2 ) Davacının 174 ada 87 parsele yönelik temyiz itirazlarına gelince;
Mahkemece yapılan araştırma ve inceleme hükme yeterli değildir. Şöyle ki; Mahalli Bilirkişi ve tanıklar 174 ada 87 parselin bahçe vasfında olduğu ve uzun yıllar davacının kullanımında olduğunu ifade etmişlerdir. Ziraatçı bilirkişi ise, taşınmazda uzun yıllardır tarımsal faaliyet yapılmadığı ve 3-5 yıl önce tarımsal faaliyette kullanılmak üzere toprak işlemesi yapıldığını fakat herhangi bir tarımsal ürün yetiştirilmediğini ve taşınmazın devletin hüküm ve tasarrufu altındaki yerlerden olmayıp tarla vasfında olduğunu bildirmiştir. Mahkemece, mahalli bilirkişi ve ziraat bilirkişisi beyanları arasındaki bu çelişki yöntemince giderilmemiştir. Bu nedenle davacı yararına zilyetlik süre ve koşullarının oluşup oluşmadığına yönelik inceleme
-2-
2010/15366-2011/858

hüküm kurmaya yeterli değildir. Bu durumda mahkemece yapılacak iş, zilyetlik yolu ile kazanma koşullarının oluşup oluşmadığının yöntemince araştırılmasından ibarettir. Bu cümleden olarak, sağlıklı bir sonuca varılabilmesi için yöreyi iyi bilen elverdiğince yaşlı, yansız, yerel ve uzman ziraatçi bilirkişi, tesbit tutanağı bilirkişileri, tarafların aynı yöntemle gösterecekleri tanıklar hazır olduğu halde taşınmaz başında yeniden keşif yapılmalı, yerel bilirkişi ve tanıklardan zilyetliğin başlangıç günü, süresi ve sürdürülüş biçimi hakkında olaylara dayalı bilgi alınmalı, tutanak bilirkişileri taşınmaz başında ayrı ayrı dinlenerek yerel bilirkişi ve tanık anlatımları arasında ve hükme esas alınan keşifte dinlenen yerel bilirkişi sözleri arasındaki aykırılık giderilmeli, mahkemece taşınmaz görülüp gözlenmeli, gözlem tutanağa geçirilmeli, gözlemi yansıtacak şekilde uzman ziraatçi bilirkişiden ayrıntılı gerekçeli rapor alınmalı, taşınmaz üzerindeki muhdesat varsa cinsi adedi, yaşı belirlenmeli, zilyetliğin iradi olarak terk edilip edilmediği araştırılmalı, komşu parsellerin tesbit tutanağı içeriği ve dayanakları belgelerle bilirkişi ve tanık sözleri denetlenmeli, 3402 Sayılı Yasanın 14. maddesi uyarınca, davacı yanında, murisler yönünden de tapu sicil ve kadastro müdürlükleri ile mahkeme yazı işleri müdürlüğünden araştırma yapılıp, sulu ve susuz olarak kazanılmış toprak miktarı belirlenip, yasanın getirdiği sınırlamanın aşılıp aşılmadığı saptanarak, toplanacak tüm kanıtlar birlikte değerlendirilip, ulaşılacak sonuca göre bir hüküm kurulmalıdır.
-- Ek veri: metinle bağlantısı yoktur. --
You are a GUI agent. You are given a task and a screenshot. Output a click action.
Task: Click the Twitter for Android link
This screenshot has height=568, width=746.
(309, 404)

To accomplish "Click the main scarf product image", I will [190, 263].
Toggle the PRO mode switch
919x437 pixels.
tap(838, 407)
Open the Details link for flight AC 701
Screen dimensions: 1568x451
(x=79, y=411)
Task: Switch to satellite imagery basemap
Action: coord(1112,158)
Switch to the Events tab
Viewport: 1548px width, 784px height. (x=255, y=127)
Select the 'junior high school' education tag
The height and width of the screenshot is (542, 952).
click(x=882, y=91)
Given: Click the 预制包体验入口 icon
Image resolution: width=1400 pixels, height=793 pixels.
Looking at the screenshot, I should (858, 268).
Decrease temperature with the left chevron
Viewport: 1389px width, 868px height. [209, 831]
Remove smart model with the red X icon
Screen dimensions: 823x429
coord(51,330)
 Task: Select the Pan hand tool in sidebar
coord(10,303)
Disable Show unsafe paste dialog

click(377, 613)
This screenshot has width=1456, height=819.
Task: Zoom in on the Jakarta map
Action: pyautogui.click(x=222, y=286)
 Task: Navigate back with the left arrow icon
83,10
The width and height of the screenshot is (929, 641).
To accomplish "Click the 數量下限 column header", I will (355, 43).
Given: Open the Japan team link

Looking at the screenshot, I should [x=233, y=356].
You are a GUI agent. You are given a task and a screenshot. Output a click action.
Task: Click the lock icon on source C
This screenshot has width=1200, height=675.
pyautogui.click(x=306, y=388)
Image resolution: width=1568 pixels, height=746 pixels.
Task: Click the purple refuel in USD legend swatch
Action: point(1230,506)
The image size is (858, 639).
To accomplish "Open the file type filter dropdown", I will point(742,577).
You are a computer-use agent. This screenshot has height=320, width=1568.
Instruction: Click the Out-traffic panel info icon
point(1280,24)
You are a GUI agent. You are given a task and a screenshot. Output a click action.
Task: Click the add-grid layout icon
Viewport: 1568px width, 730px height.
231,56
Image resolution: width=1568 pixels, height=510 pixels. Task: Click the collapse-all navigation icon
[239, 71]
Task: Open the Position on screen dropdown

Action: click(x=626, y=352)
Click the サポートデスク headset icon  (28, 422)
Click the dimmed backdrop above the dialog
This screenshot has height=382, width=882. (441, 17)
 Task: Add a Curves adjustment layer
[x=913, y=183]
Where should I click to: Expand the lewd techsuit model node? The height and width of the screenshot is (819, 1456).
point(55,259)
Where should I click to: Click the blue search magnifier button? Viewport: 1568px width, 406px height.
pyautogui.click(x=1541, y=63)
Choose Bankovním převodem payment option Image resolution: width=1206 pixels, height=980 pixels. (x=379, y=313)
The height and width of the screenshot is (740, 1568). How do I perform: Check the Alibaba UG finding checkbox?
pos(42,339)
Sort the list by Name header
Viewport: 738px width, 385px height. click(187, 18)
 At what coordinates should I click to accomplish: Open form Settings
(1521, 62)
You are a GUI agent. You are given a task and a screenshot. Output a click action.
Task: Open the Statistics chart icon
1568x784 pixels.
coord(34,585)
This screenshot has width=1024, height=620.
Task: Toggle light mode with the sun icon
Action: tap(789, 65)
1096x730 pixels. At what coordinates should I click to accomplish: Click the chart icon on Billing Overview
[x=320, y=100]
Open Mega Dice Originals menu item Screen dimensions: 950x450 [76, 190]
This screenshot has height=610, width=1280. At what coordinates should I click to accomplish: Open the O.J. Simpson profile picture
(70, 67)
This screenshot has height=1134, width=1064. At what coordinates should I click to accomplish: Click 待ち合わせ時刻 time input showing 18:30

Açıklanan hususlar gözetilmeksizin, eksik incelemeye dayanılarak yazılı biçimde hüküm kurulması usul ve yasaya aykırıdır.
SONUÇ : 1) Yukarıda 1. bentte açıklanan nedenlerle; …,… ada 4 parsel yönünden davacının temyiz itirazlarının reddi ile hükmün ONANMASINA,
2) İkinci bentte açıklanan nedenlerle; 174 ada 87 parsel yönünden davacının temyiz itirazlarının kabulü ile hükmün BOZULMASINA 26/01/2011 günü oybirliği ile karar verildi.